Suitcase in hand, he led the way up the front path. ‘That’s great. I’m pleased.’
‘I thought you might be cross with me,’ she said when they’d settled in the living room. She was lying on the sofa and he was cradling her head in his arms.
‘Well…this was my idea, wasn’t it? The rural idyll.’
‘It was a wonderful idea. I’m a convert to this way of life.
Dangerous as it is out there. See the scratches on my arm?’ She laughed. ‘I never realised you’d go native.’
‘So you said in your last column for Suki.’
‘You don’t think I wanted to buy the cottage simply because I was looking for copy?’ Her voice rose. ‘I mean, nothing could have been further from my mind. I adore this place. It’s so peaceful, so—away from it all. It’s just that…well, I like London too. That’s why I don’t want to sell my flat. It’s a bolt-hole.’
‘Why do you need one?’
‘Hey, you don’t understand. I want a foot in both camps. I need to keep writing.’ A line of counter-attack struck her. ‘And we could use the cash. The money you made on your place in Oxford won’t last forever. Not at the rate we’re spending on these vanishing builders. Your TV royalties are down to a trickle. I want to live the dream too, but we can’t live on fresh air.’

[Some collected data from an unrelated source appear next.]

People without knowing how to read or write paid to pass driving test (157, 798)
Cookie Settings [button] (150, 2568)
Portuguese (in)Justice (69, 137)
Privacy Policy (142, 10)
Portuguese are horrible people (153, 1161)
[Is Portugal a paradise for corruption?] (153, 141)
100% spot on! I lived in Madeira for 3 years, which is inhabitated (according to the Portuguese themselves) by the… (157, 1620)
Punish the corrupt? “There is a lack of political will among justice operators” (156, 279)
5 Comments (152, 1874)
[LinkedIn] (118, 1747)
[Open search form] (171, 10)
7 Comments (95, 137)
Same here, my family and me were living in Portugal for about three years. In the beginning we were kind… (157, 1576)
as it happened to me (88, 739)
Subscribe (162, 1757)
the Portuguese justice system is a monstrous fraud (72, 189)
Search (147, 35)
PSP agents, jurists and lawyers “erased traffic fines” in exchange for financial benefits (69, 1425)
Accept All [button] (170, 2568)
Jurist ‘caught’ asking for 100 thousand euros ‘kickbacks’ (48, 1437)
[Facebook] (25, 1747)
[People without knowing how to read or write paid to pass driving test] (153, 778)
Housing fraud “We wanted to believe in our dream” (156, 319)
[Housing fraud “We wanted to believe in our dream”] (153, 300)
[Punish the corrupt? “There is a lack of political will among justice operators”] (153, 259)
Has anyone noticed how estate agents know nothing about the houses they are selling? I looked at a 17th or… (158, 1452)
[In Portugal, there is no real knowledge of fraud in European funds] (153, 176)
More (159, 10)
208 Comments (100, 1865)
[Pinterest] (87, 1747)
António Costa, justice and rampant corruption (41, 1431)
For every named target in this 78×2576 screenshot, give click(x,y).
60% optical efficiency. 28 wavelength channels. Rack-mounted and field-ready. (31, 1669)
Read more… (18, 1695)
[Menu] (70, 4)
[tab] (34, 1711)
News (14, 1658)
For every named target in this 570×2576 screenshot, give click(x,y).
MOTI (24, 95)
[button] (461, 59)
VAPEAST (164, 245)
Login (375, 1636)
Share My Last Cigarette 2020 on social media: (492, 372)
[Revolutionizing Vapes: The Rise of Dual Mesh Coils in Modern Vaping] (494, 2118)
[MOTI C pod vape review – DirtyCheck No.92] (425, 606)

‘At least here it is fresh.’
She feigned a coughing fit. ‘Am I imagining this dust?’ ‘You know what I mean.’
When they’d met she’d been miserable and unfulfilled. He’d sacrificed his career to move here with her—his choice, no regrets. Yet he hadn’t managed to give her peace of mind. Not that she was a pessimist. She believed that happiness was just around the corner. Her life revolved around her latest passion, until a few months later, she was ready to move on. In dark moments, he wondered if one day her passion for him would burn out too.
He bent down and they kissed long and hard while he started unfastening her silk shirt. Soon they were making love on the rug by the hearth. Afterward, she propped herself up on one elbow and smiled at him.
‘Trust me, Daniel, we can do it. You and me, we can get the best of all possible worlds.’
Before he could answer, the phone rang.